Food, like the bicycle, is everywhere. But food is not the same in Japan, as many people know. Octopus tentacles cooked in dough (delicious). Pufferfish sashimi with a side of soy sauce and wasabi (also very good). Rotten ("fermented") soy beans (part of my breakfast every day). And if you've only had instant ramen, you are missing out on one of the tastiest (if also very unhealthy) comfort foods. For some reason, Japan has tested the limits of food, and though most countries have their oddities, Japanese people seem to be particularly adept at seeking out the most fascinating ways of eating.

More than this, though, it is the Japanese enjoyment of food that is striking. When I first started watching Japanese television, I was amazed by how many shows there were about food. Of course there are cooking shows, just like in the US, but talk shows invite their guests to sample a dish; game shows, even those that don't revolve around food like Ryori no Tetsujin (or Iron Chef) will include food in the game in some fashion. Travel shows mustinclude local eateries, and often the eatery is more important than the program's destination; sometimes, it is the destination.

And every dish is relished. With the first bite it is "uma'!" or "oishii--honto ni oishii" (both mean "tasty", "delicious"). Faces contorted in the most sublime pleasure. Women titter and blush, while men sit back and let out sighs after each bite.

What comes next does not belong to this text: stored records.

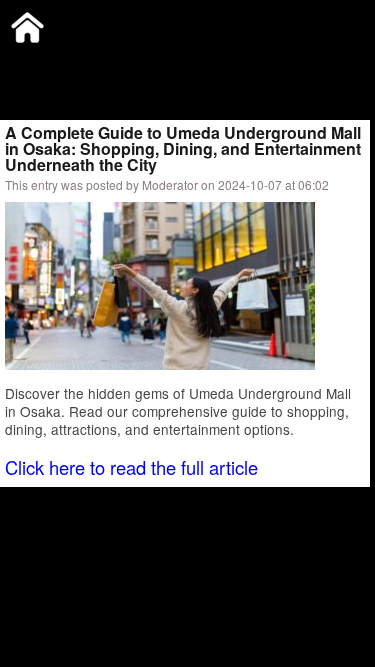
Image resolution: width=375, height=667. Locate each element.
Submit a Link (45, 64)
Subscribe (137, 64)
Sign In (209, 64)
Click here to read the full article (131, 467)
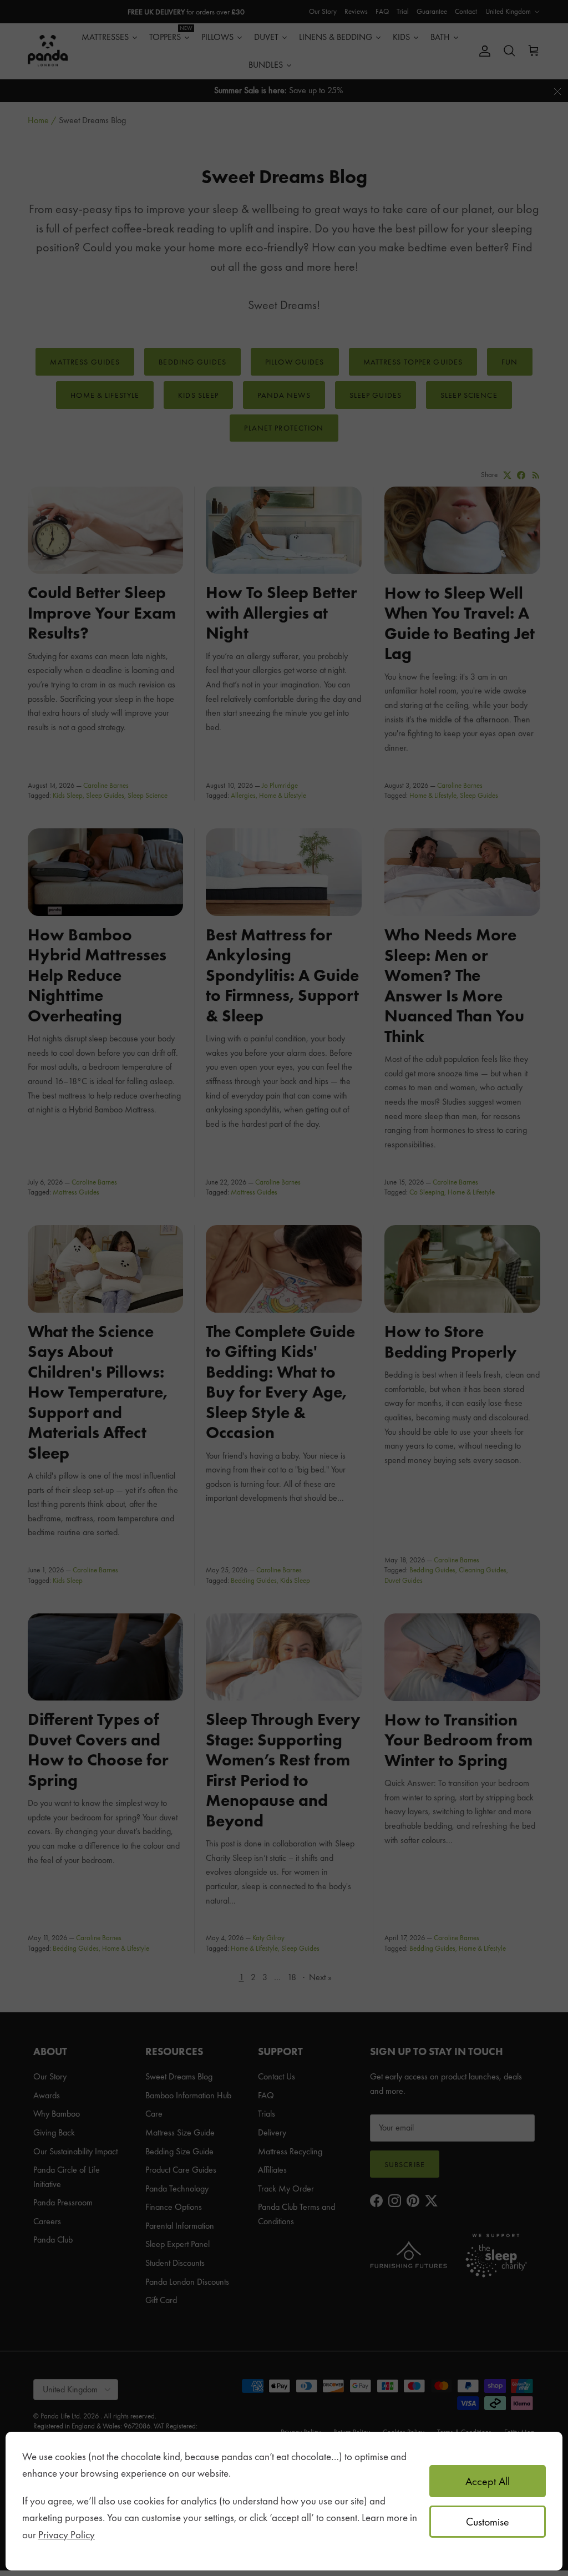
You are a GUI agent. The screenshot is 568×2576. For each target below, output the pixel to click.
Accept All (487, 2481)
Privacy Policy (66, 2535)
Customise (487, 2521)
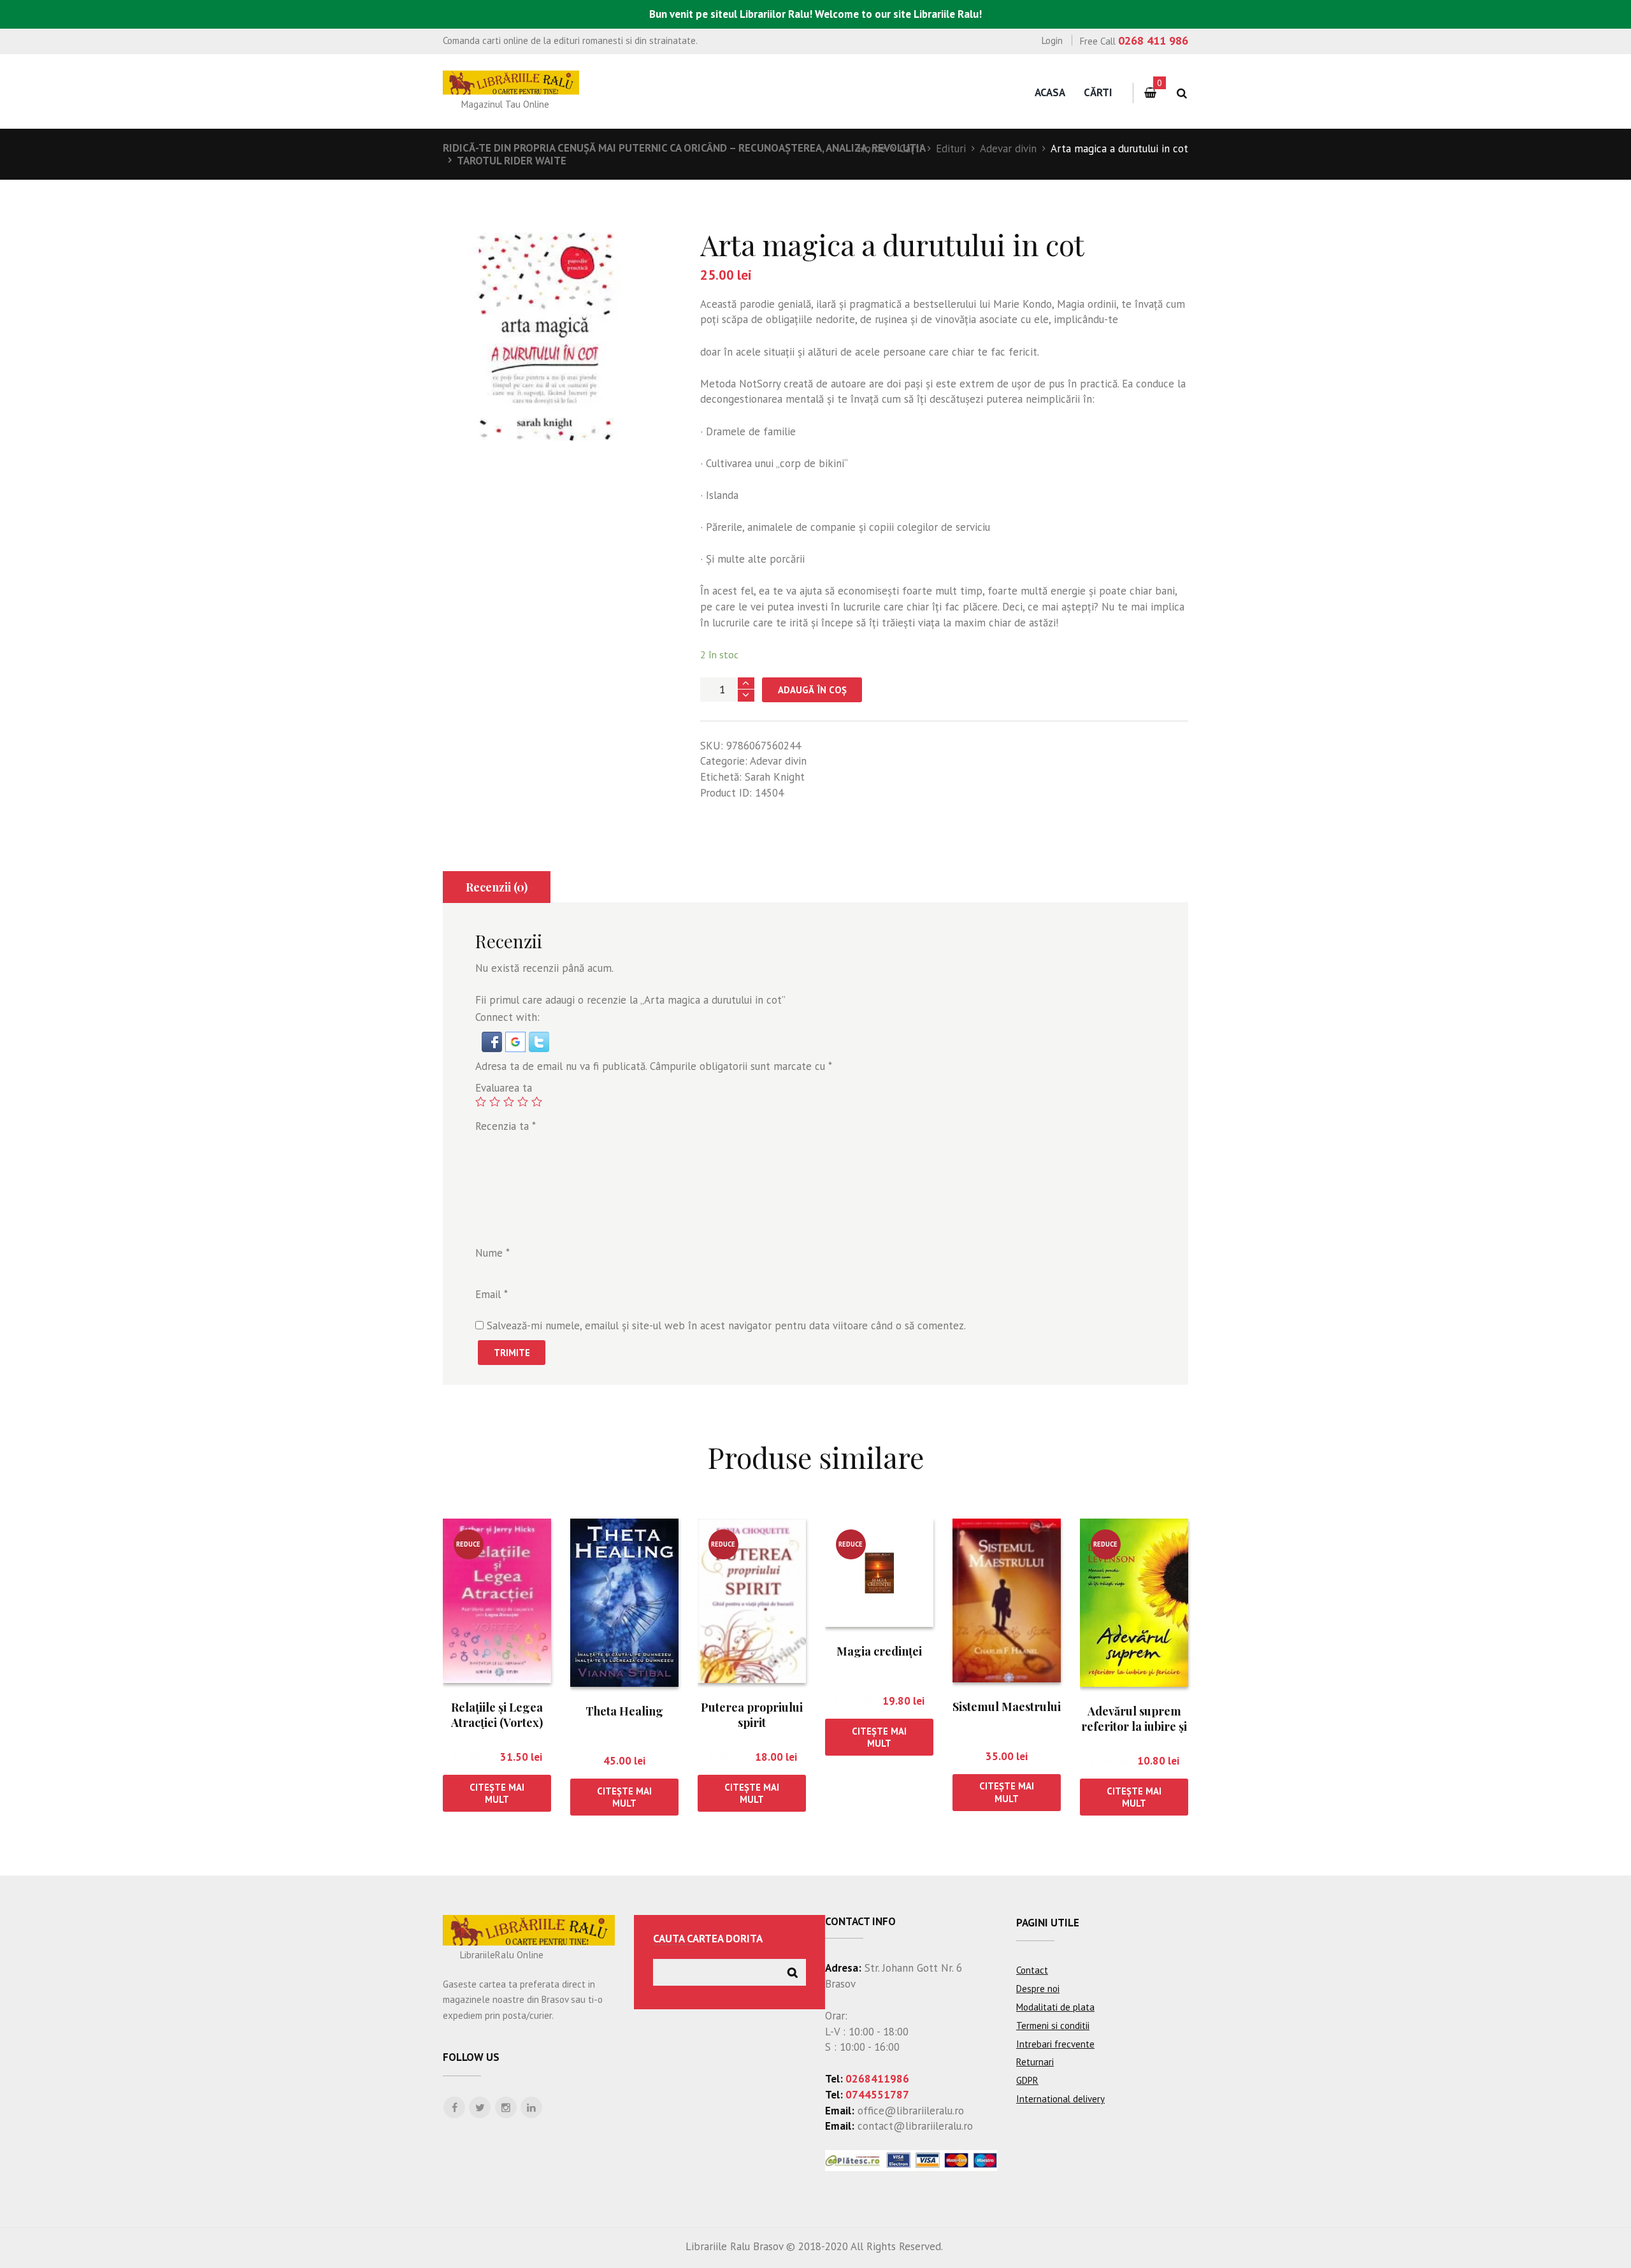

When I first saw this in the US on Japanese tv there, I thought it was all a show, acting; every one of the people making these comments was a performer of some kind. But then I had my first meal here, and I too was struck by how remarkably tasty it was. I've had mediocre food here before, of course, but I don't remember being shocked at how good something was in the US more than a couple of times, whereas here I have more than once been spirited away by even quite simple fare. I'm not quick to give out compliments, a fault I'm aware of; all the more fantastic, then, is the meal that shortcuts this cynicism and grants me the unwarranted pleasure of expressing the most profound and deeply felt gratitude for good food. It is healing.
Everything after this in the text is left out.